Co-authored by Michael Drexler, Keith P. Feldman, Emmaia Gelman, Glenn Hendler, Mark Levine, Brooke Lober, and Barry Trachtenberg

Rather than a static definition of antisemitism, this Keywords Now essay offers a history and analysis of how antisemitism has been constructed, and how and by whom it has been used. The essay emphasizes shifts and developments in the content of antisemitism, always closely connected to the contexts of place and time, power struggles and war, flows of capital, and surrounding ideas about race, religion, nation, and belonging.

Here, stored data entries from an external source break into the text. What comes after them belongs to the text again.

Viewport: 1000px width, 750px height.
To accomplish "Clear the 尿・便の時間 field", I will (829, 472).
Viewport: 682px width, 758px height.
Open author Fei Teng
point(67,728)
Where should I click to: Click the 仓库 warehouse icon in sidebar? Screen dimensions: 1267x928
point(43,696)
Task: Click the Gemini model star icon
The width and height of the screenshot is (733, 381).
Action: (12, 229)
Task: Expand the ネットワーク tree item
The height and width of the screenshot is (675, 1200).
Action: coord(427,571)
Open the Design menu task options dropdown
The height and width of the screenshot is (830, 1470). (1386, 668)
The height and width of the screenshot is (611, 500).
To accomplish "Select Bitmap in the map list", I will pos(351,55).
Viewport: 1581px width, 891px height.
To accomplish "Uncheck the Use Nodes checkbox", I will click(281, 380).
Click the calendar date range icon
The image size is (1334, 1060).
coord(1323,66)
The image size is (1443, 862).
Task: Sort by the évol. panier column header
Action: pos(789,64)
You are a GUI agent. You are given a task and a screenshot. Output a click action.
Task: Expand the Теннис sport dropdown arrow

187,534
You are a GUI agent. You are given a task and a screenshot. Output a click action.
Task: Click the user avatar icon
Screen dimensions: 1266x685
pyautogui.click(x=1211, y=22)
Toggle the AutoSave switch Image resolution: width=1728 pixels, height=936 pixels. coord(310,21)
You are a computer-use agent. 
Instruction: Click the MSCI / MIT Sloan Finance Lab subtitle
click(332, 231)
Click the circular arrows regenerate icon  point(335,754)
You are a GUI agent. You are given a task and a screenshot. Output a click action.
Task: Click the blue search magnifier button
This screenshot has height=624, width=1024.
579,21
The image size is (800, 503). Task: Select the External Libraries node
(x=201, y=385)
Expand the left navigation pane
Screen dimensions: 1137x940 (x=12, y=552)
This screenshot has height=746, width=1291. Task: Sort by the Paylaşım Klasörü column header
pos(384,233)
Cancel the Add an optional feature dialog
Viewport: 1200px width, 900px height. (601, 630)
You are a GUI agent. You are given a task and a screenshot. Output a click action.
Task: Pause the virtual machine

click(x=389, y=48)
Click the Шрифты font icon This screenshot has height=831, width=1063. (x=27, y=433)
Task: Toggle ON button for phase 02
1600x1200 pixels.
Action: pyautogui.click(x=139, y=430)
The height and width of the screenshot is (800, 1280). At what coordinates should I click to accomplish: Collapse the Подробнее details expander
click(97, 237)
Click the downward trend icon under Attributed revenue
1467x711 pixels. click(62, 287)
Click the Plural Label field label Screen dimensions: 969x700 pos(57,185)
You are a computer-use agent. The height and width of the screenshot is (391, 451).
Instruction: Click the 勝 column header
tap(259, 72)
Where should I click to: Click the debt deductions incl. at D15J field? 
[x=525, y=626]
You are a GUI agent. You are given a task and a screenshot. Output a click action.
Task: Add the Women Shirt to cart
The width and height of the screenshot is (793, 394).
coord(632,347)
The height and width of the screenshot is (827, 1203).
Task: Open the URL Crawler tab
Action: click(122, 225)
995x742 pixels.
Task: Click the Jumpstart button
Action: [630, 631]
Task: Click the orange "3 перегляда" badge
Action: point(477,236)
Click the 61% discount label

The push to define antisemitism, driven largely by Zionist political institutions, has produced a series of definitions that are themselves racist and repressive — even some that are well-meaning. The 2016 IHRA “working definition of antisemitism” attempts to conflate critiques of Zionism and Israel with antisemitism, was created for the purpose of supporting Israeli colonization and misrepresented as a consensus document of IHRA members, and has been used to rationalize state violence from policing to genocide. The 2020 Jerusalem Declaration on Antisemitism offers a corrective that still focuses on Palestine and Palestinian liberation struggles as the site for assessing antisemitism, rather than European racial nationalisms. Another corrective, the 2021 Nexus Definition, fails to reckon with the way that bad-faith claims of antisemitism are the main instrument for preventing the discussion (study, teaching, protest, redress) of anti-Palestinian racism and Zionist colonialism.

Static definitions erase the changing contexts of history and power that give meaning antisemitism (and ideas like racism, hostility, and conflict.) Restoring those contexts allows for reckoning with real antisemitism and preventing its misuse as tool for repression.